━━━━━ Provided data ━━━━━
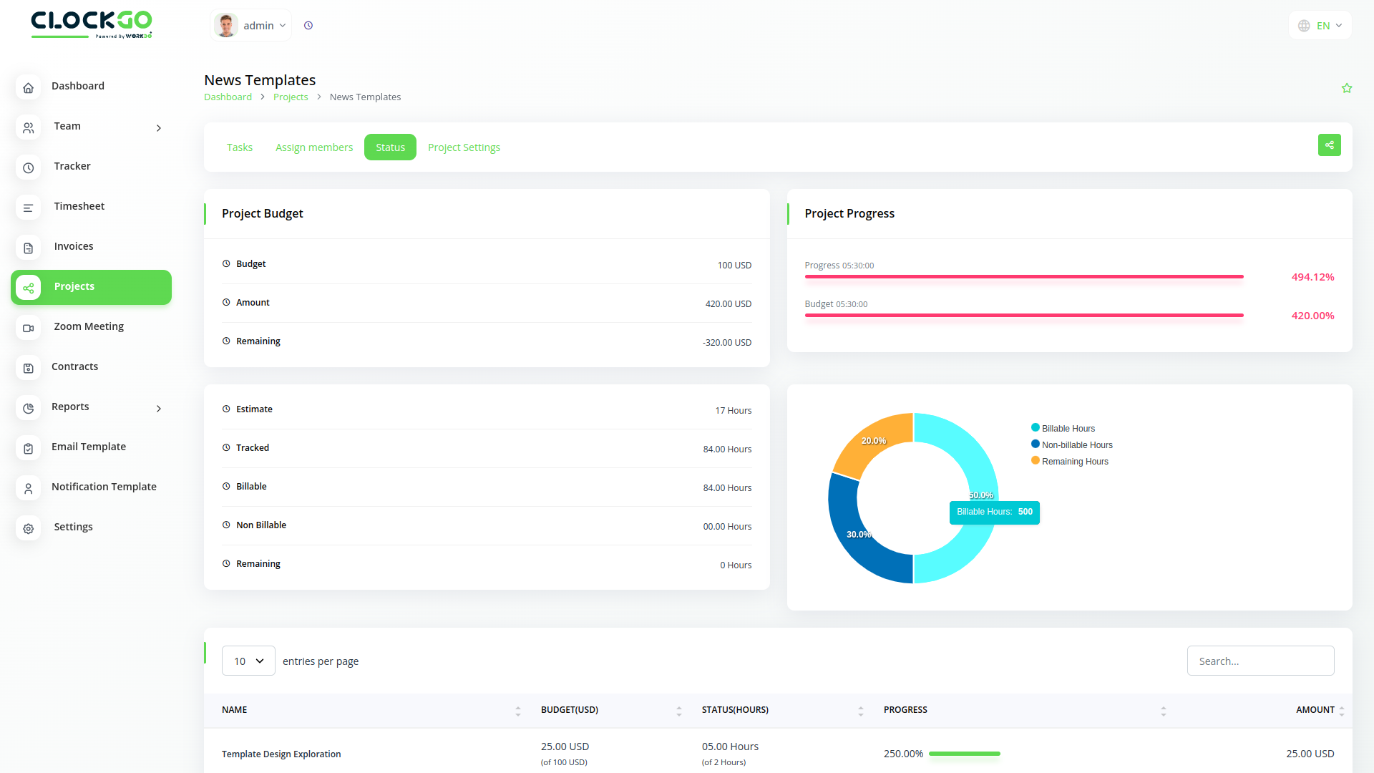Expand the Team submenu
The width and height of the screenshot is (1374, 773).
[x=159, y=127]
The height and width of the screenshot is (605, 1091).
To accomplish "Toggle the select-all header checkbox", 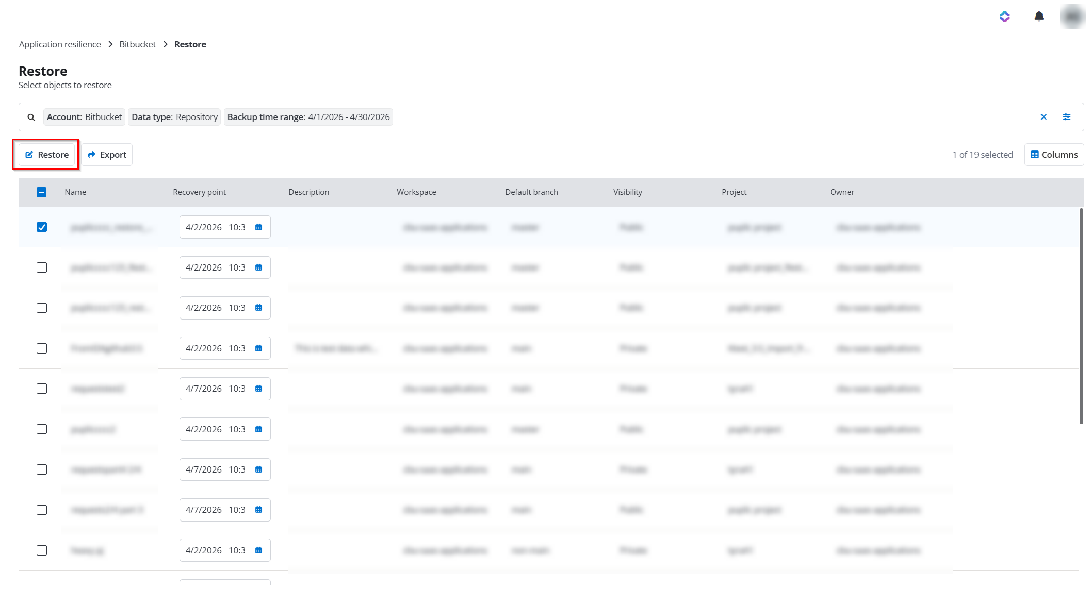I will pyautogui.click(x=42, y=192).
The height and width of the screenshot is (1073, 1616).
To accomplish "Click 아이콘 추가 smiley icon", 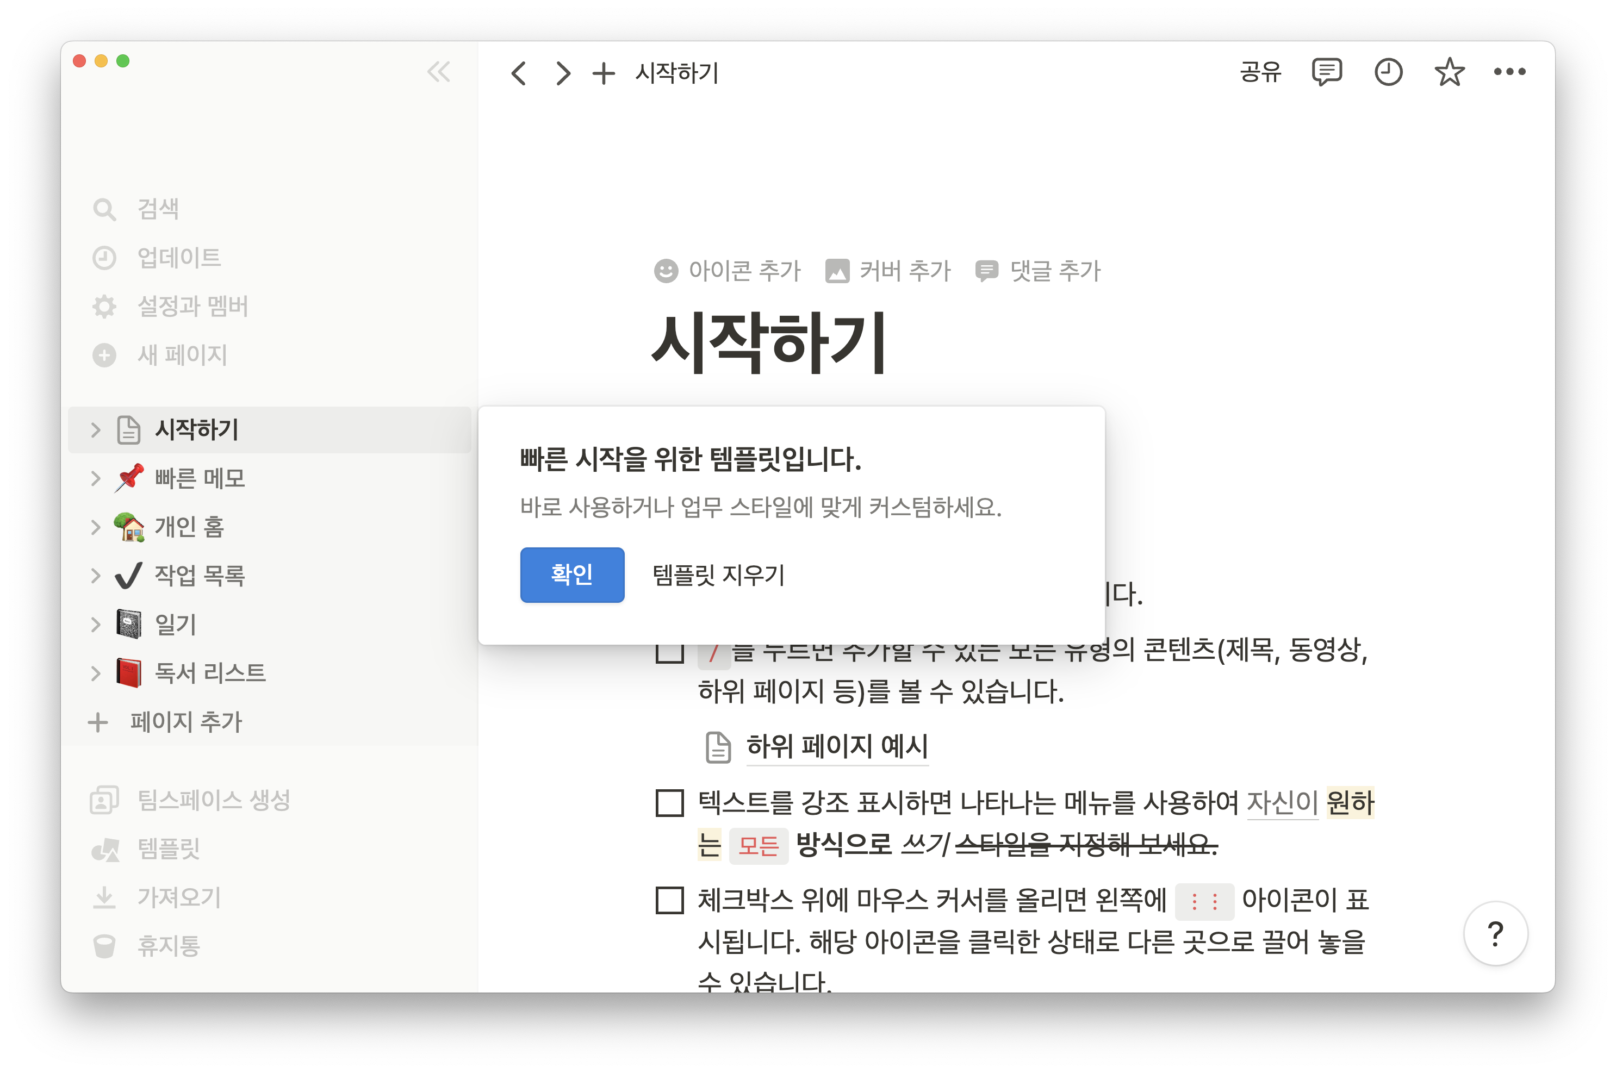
━━━━━
▶ **Problem to work on**: Once the line containing "The height and width of the screenshot is (1073, 1616)." is found, write out exactly that line and each line after it through the end of the entries, omitting pictures.

▶ **Completed exercise**:
The height and width of the screenshot is (1073, 1616).
To accomplish "Click 아이콘 추가 smiley icon", 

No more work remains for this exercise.